Dataset:

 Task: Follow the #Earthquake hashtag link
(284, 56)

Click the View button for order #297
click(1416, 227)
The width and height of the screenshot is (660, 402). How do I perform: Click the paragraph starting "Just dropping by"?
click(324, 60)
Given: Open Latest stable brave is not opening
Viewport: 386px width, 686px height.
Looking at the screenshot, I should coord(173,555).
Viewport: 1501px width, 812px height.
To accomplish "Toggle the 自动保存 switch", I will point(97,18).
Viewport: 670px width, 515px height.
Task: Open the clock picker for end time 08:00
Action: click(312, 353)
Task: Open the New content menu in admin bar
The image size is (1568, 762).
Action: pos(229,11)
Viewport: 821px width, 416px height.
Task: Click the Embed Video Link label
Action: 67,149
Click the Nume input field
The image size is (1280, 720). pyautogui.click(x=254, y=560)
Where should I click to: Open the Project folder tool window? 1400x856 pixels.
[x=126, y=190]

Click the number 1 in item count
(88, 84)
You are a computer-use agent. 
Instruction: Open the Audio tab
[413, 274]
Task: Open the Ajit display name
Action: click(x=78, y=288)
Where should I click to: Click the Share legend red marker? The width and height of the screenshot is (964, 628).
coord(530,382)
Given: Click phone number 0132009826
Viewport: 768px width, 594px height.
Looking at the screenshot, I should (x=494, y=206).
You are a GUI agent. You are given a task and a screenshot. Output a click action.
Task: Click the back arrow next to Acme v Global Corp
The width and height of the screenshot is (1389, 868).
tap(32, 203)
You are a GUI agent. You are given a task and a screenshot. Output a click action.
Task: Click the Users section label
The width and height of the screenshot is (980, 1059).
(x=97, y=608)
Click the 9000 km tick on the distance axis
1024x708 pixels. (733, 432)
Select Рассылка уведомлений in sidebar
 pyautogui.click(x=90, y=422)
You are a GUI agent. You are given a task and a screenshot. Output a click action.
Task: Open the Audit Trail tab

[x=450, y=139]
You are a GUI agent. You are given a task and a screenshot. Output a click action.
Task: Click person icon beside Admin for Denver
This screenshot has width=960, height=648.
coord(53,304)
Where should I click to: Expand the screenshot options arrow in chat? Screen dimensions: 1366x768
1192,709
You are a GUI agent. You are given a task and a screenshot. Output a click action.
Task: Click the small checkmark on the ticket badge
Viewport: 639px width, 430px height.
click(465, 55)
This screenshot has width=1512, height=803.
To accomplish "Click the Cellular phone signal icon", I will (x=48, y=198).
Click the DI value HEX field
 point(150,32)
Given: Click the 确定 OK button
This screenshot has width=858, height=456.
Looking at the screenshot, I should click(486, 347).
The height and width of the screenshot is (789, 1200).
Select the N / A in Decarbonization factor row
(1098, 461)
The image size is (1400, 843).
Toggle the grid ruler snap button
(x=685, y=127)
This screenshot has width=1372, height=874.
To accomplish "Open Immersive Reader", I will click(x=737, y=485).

Exercise objective: List every line in the listing above that contains the word "Viewport".

Final result:
Viewport: 386px width, 686px height.
Viewport: 1501px width, 812px height.
Viewport: 670px width, 515px height.
Viewport: 821px width, 416px height.
Viewport: 768px width, 594px height.
Viewport: 639px width, 430px height.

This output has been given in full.